Delivering on a recent promise to convey its policy intentions more transparently to investors and the public, the Fed said it expected to keep short-term interest rates low into 2014.
The Federal Reserve delivered Wednesday on a promise of greater transparency on its policy outlook, giving a forecast that the interest rate it controls will stay low into the year 2014.
Previously, the Fed had said it would keep its short-term interest rate low through the middle of 2013.
In releasing its forecast, the central bank, for the first time, divulged the individual forecasts of its policy committee members on such things as the expected direction of interest rates over the next several years. That information, the Fed hopes, will help to convey its policy intentions more accurately to investors and the public.
The Fed also offered an official target for consumer price inflation – 2 percent a year – in its policy statement, a number consistent with guidelines the Fed has given in the past. The Fed's congressional mandate includes maintaining rough price stability, allowing neither runaway inflation nor a potentially devastating cycle of deflation that could push investors and consumers to the economic sidelines.

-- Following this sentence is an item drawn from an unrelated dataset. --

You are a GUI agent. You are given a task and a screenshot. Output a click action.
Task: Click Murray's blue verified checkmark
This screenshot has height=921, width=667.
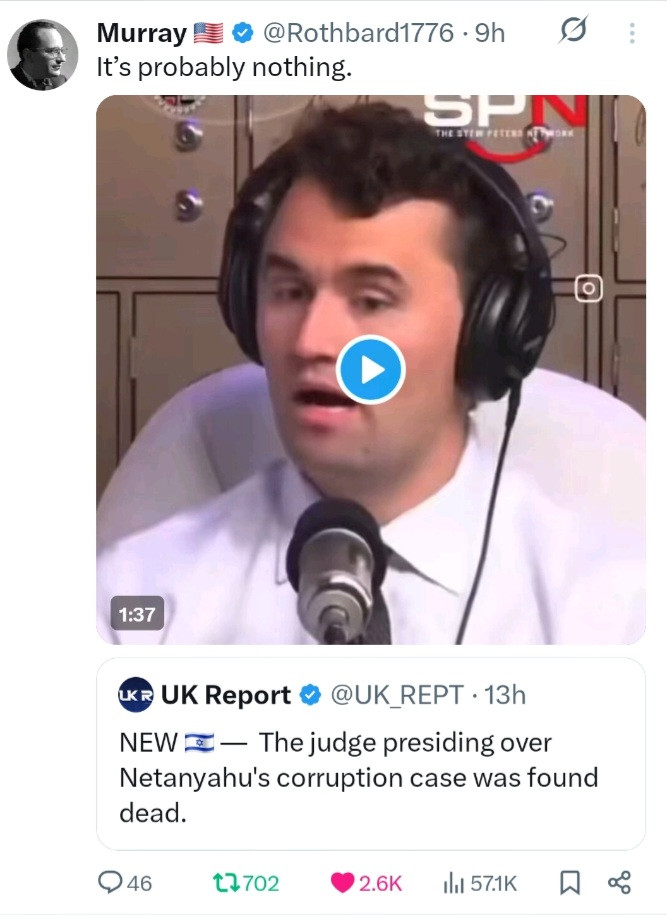pyautogui.click(x=242, y=33)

The views of policymakers were not linked with individual names, such as that of Fed Chairman Ben Bernanke. But the report gives a clear window into the gap between so-called inflation "hawks," and "doves," and those in between on policy.
In charts showing a dot for the position of each committee member, investors learned that six committee members believe policy should be tightened (such as by raising the interest rate modestly) this year or in 2013. Another five see 2014 as the likely timing for tightening. And six expect 2015 or 2016 to be the optimal time.
The Fed's report, following a scheduled policy meeting, also showed how fast a rise in interest rates policymakers view as healthy for the economy. A handful in the hawkish, inflation-wary camp would like to see the Fed's interest rate rising to about 1 percent this year and 2.5 percent by 2014. By contrast, a slim majority of the 17 forecasts shown call for the rate to remain below 1 percent even in 2014.